Whatever be their precise date, these "Revelations", or "Shewings",
are the most perfect fruit of later medieval mysticism in England.
Juliana described herself as a "simple creature unlettered" when she
received them; but, in the years that intervened between the vision and
the composition of the book, she evidently acquired some knowledge of
theological phraseology, and her work appears to show the influence of
Walter Hilton, as well as neo-Platonic analogies, the latter probably
derived from the anonymous author of the "Divine Cloud of Unknowing".
There is one passage, concerning the place in Christ's side for all
mankind that shall be saved, which argues an acquaintance with the
letters of St. Catherine of Siena. The psychological insight with which
she describes her condition, distinguishing the manner of her vision and
recognizing when she has to deal with a mere delusion, is worthy of St.

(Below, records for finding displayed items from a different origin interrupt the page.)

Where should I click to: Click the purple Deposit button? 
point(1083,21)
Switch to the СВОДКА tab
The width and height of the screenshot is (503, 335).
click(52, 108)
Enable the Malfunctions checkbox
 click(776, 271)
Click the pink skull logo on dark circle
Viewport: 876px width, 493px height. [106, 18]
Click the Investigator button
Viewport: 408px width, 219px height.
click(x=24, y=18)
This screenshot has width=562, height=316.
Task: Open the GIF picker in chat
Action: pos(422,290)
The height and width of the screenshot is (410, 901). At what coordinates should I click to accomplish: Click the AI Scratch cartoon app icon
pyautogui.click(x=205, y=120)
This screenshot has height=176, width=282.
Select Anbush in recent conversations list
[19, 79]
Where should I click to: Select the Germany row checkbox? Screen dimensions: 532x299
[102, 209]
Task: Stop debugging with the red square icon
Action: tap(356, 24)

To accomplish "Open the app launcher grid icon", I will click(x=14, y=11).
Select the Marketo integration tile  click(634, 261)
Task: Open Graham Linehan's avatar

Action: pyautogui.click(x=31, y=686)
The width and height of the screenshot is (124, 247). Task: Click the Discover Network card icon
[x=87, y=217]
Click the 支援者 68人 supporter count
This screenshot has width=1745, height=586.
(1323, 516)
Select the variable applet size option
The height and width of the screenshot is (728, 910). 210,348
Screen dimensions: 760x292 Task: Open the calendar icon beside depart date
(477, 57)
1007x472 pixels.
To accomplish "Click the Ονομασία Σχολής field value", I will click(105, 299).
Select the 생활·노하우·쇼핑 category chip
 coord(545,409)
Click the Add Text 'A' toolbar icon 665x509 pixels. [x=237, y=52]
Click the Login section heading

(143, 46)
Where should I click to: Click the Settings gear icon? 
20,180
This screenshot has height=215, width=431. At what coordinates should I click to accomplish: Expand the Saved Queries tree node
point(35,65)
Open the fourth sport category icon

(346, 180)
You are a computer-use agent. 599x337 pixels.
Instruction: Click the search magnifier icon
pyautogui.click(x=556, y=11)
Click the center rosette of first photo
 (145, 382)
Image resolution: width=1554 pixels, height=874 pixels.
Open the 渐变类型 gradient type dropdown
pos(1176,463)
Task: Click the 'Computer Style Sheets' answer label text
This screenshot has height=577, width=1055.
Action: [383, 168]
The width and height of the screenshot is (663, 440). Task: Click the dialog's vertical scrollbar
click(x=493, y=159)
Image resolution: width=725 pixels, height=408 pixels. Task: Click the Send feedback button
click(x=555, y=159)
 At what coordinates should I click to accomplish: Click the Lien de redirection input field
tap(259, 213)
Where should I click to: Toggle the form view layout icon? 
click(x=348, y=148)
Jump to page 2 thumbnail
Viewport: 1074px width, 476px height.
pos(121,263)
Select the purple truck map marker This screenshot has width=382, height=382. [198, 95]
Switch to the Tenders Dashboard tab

Teresa. When seemingly at the point of death, in the bodily sickness for
which she had prayed in order to renew her spiritual life, she passes
into a trance while contemplating the crucifix, and has the vision of
Christ's suffering "in which all the shewings that follow be grounded
and joined".
The book is the record of twenty years' meditation upon that one
experience; for, "when the shewing, which is given for a time, is passed
and hid, then faith keepeth it by grace of the Holy Ghost unto our lives
end". More than fifteen years later, she received "in ghostly
understanding" the explanation, the key to all religious experience:
"What? wouldest thou wit thy Lord's meaning in this thing? Wit it well:
Love was His meaning. Who sheweth it thee? Love. Wherefore sheweth He it
thee? For love. Hold thee therein, thou shalt wit more in the same. But
thou shalt never wit therein other without end." With this illumination,
the whole mystery of Redemption and the purpose of human life become
clear to her, and even the possibility of sin and the existence of evil
does not trouble her, but is made "a bliss by love". This is the great
deed, transcending our reason, that the Blessed Trinity shall do at the
last day: "Thou shalt see thyself that all manner of thing shall be
well." Like St. Catherine, Juliana has little of the dualism of body and
soul that is frequent in the mystics. God is in our "sensuality" as well
as in our "substance", and the body and the soul render mutual aid:
"Either of them take help of other till we be brought up into stature,
as kind worketh." Knowledge of God and knowledge of self are
inseparable: we may never come to the knowing of one without the knowing
of the other. "God is more nearer to us than our own soul", and "in
falling and rising we are ever preciously kept in one love." She lays
special stress upon the "homeliness" and "courtesy" of God's dealings
with us, "for love maketh might and wisdom full meek to us." With this
we must correspond by a happy confidence; "failing of comfort" is the
"most mischief" into which the soul can fall. In the Blessed Virgin the
Lord would have all mankind see how they are loved. Throughout her
revelation Juliana submits herself to the authority of the Church: "I
yield me to our mother Holy Church, as a simple child oweth."